Le jeune athlète ne réalise pas du tout les conséquences. Au fur et à mesure des semaines et des mois qui suivent, il se rend compte que les gens le regardent et l’abordent différemment. Lui aussi change. « J’étais moins léger au départ d’une course et pourtant j’ai maigri (rire, ndlr) ! Jusqu’ici j’arrivais au départ en me disant « donne tout, essaye de faire un bon temps et va chercher la meilleure place possible ». Mais là, je n’arrivais plus à penser comme cela. Dès le début de la saison, je devais être devant, toujours devant, je ne pensais plus qu’à la place ! Je n’avais plus aucune notion du plaisir de l’effort, de la découverte d’un lieu… Je suis allé contre nature et cela ne m’a pas réussi… »

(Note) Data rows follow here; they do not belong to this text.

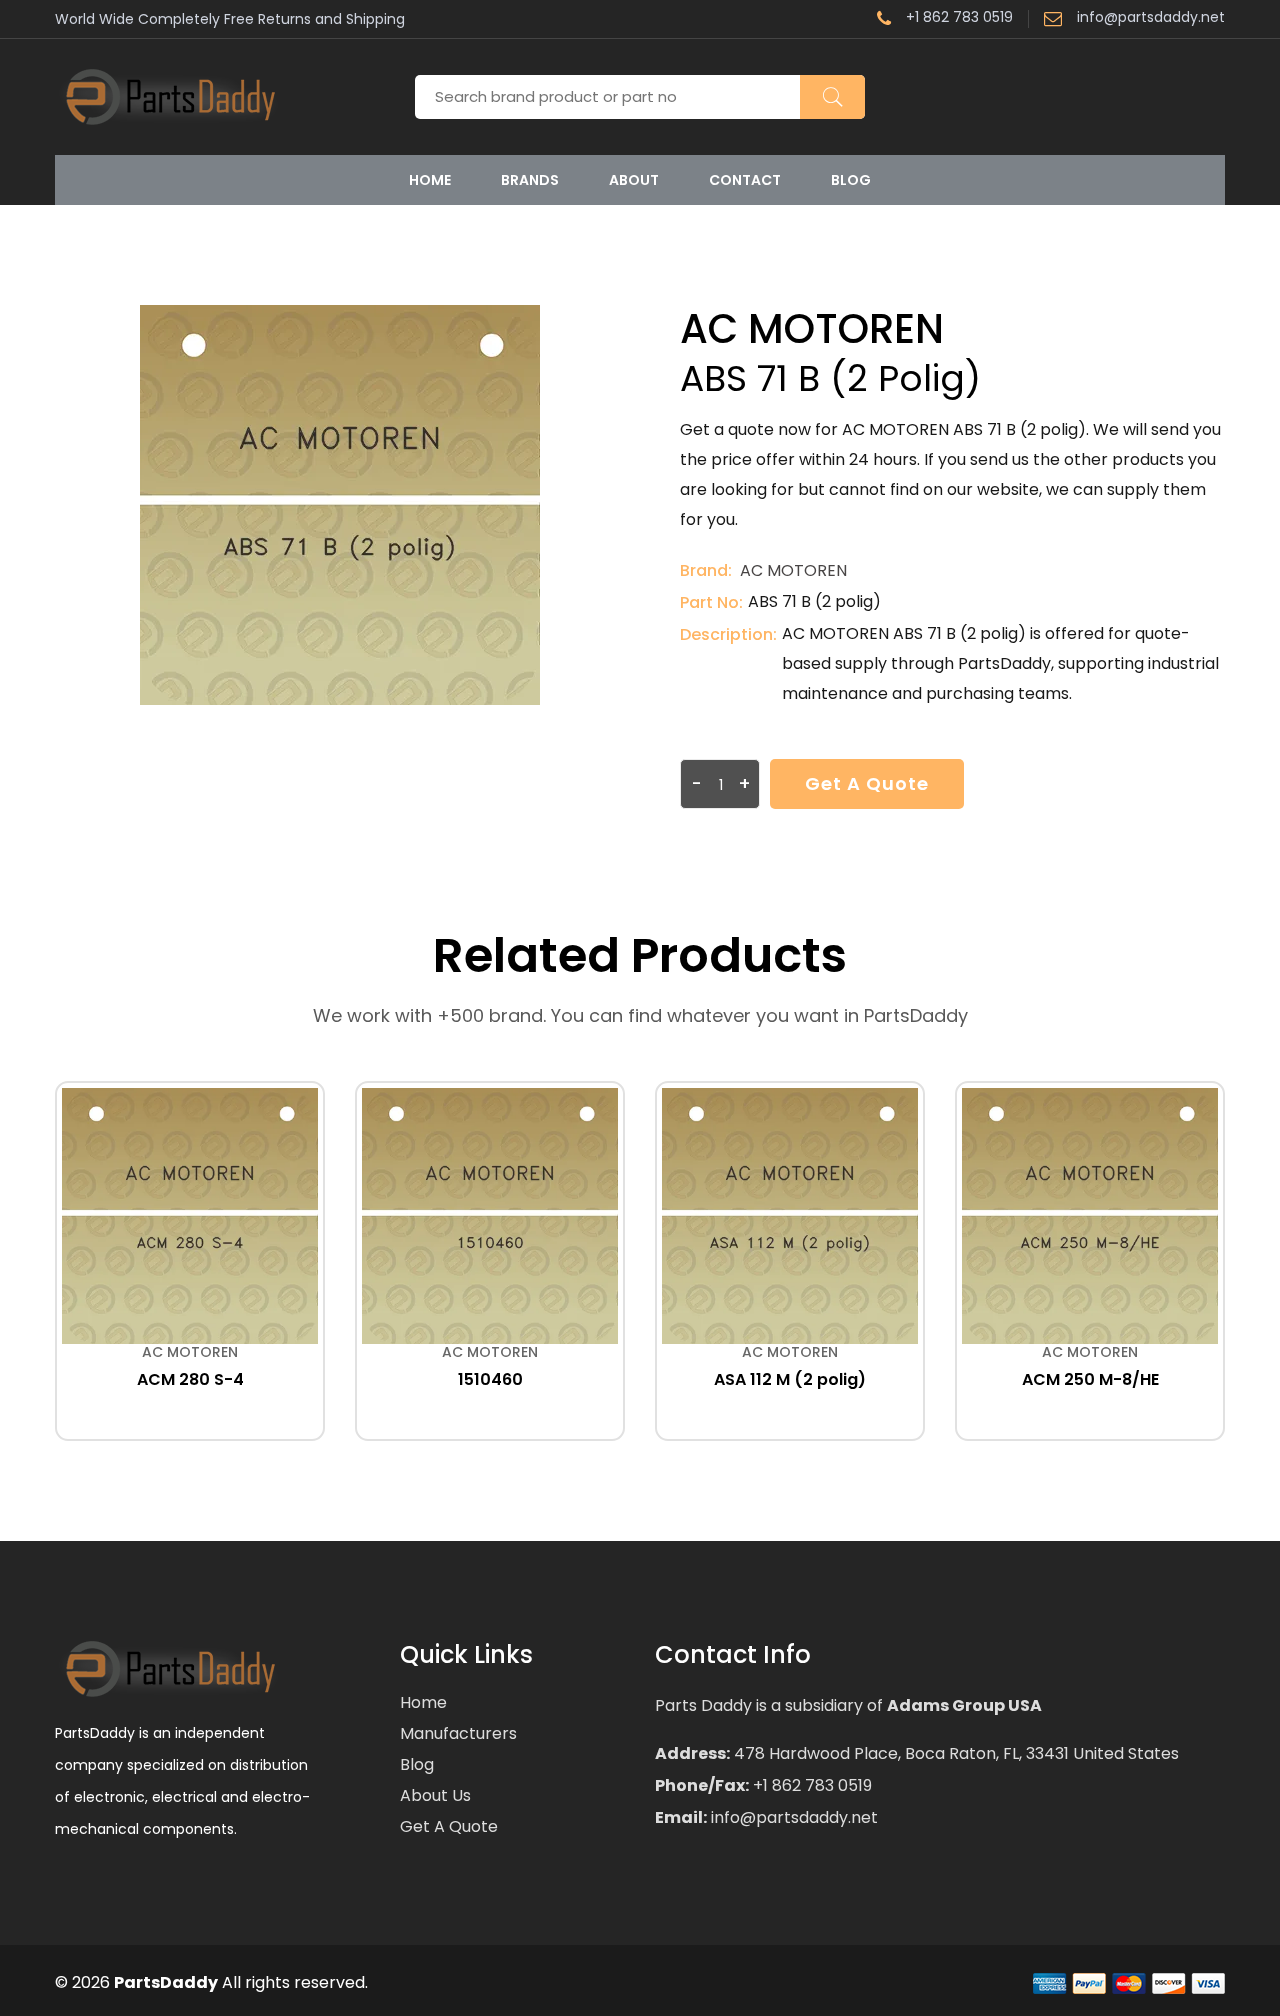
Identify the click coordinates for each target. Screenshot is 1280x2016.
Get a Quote (867, 783)
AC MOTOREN (793, 570)
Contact (745, 180)
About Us (435, 1795)
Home (430, 180)
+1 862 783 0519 (959, 18)
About (634, 180)
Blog (851, 180)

C’est un fait, au fil des semaines, le sourire a disparu et un masque est né sur son visage à chaque départ de course. La tension, la pression se lisaient tant dans sa gestuelle que sur son visage. Les résultats sportifs n’étant pas là non plus avec notamment une quatrième place sur la Maxi Race d’Annecy signifiant beaucoup plus qu’une marche ratée sur le podium, c’est une place en Equipe de France de trail qui s’est envolée. Ce fut aussi un abandon sur le 80 km du marathon du Mont Blanc, une semaine après le record du tour du Mont Blanc en relais avec Asics… Un début de saison blanc qui n’aurait rien eu d’inquiétant, car il est somme toute logique qu’il faille un peu de temps pour se remettre d’une victoire sur l’UTMB, s’il n’avait pas été marqué par ces changements dans le comportement de Xavier et ses abandons.
« Ce qui a changé sur la TDS c’est que j’ai tenté d’aborder la course comme avant. Bien sûr, j’ai pris la tête dès le début mais j’avais réussi à évacuer la pression. Si j’ai appris quelque chose ces derniers mois c’est qu’il ne faut pas que je modifie ma façon d’aborder les courses. Sur cette TDS, j’ai géré morceau par morceau, step by step. Bon, soyons honnête j’aurais été déçu de terminer deuxième et de ne pas réussir mon challenge mais si je repense à la semaine précédant la course et à l’état dans lequel j’étais tant psychologiquement que physiquement…. Je n’étais vraiment pas bien. Il y a deux ans, je n’aurais pas été capable de gérer ça. Car ces derniers mois, tous mes tests de fatigue étaient mauvais, je ne comprenais pas. Je m’entraînais, je bossais bien, je suivais les indications de mon entraîneur, de mon diététicien, de toute l’équipe, mais ça ne rebondissait pas. Je ne pensais pas que le psychique pouvait avoir autant d’influence sur notre corps. En résumé, je n’étais pas bien dans ma tête et donc pas bien dans mon corps. »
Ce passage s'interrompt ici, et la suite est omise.